Goal of the exercise
Echo the lines below word for word, starting at the line that contains "1182x706 pixels." and ending at the last line.

Items
::::
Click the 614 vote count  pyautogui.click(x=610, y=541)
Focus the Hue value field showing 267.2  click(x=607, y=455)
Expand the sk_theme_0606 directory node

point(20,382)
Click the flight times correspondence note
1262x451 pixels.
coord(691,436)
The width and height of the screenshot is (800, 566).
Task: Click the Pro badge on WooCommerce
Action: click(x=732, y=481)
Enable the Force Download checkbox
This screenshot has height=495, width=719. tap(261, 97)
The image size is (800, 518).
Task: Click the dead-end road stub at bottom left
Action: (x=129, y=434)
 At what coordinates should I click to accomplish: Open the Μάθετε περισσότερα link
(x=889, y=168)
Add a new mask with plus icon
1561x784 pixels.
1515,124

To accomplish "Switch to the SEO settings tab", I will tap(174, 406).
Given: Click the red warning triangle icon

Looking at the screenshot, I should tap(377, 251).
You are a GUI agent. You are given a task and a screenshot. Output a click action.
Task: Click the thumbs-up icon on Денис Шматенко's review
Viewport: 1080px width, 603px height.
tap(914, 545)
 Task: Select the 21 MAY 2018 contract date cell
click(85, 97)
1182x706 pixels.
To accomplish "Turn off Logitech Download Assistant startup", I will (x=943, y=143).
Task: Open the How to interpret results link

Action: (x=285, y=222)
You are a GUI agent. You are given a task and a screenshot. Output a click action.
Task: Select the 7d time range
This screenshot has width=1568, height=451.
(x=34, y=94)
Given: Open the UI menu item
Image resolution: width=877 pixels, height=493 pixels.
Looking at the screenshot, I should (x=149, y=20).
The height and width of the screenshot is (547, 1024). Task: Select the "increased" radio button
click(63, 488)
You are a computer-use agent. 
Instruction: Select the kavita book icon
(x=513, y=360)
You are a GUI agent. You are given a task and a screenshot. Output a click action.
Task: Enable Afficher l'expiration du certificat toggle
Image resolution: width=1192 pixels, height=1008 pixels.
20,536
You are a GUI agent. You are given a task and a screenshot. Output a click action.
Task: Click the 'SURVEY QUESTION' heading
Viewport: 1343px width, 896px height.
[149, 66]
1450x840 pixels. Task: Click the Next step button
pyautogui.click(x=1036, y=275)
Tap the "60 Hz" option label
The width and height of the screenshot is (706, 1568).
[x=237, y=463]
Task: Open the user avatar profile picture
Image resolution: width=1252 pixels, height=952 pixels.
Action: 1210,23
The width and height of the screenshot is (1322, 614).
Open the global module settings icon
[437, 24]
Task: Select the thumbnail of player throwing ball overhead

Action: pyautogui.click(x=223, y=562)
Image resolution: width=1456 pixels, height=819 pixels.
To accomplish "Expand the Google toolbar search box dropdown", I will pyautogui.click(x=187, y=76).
::::
Answer
1182x706 pixels.
To accomplish "Turn off Logitech Download Assistant startup", I will (x=943, y=143).
Task: Open the How to interpret results link

Action: (x=285, y=222)
You are a GUI agent. You are given a task and a screenshot. Output a click action.
Task: Select the 7d time range
This screenshot has width=1568, height=451.
(x=34, y=94)
Given: Open the UI menu item
Image resolution: width=877 pixels, height=493 pixels.
Looking at the screenshot, I should (x=149, y=20).
The height and width of the screenshot is (547, 1024). Task: Select the "increased" radio button
click(63, 488)
You are a computer-use agent. 
Instruction: Select the kavita book icon
(x=513, y=360)
You are a GUI agent. You are given a task and a screenshot. Output a click action.
Task: Enable Afficher l'expiration du certificat toggle
Image resolution: width=1192 pixels, height=1008 pixels.
20,536
You are a GUI agent. You are given a task and a screenshot. Output a click action.
Task: Click the 'SURVEY QUESTION' heading
Viewport: 1343px width, 896px height.
[149, 66]
1450x840 pixels. Task: Click the Next step button
pyautogui.click(x=1036, y=275)
Tap the "60 Hz" option label
The width and height of the screenshot is (706, 1568).
[x=237, y=463]
Task: Open the user avatar profile picture
Image resolution: width=1252 pixels, height=952 pixels.
Action: 1210,23
The width and height of the screenshot is (1322, 614).
Open the global module settings icon
[437, 24]
Task: Select the thumbnail of player throwing ball overhead

Action: pyautogui.click(x=223, y=562)
Image resolution: width=1456 pixels, height=819 pixels.
To accomplish "Expand the Google toolbar search box dropdown", I will pyautogui.click(x=187, y=76).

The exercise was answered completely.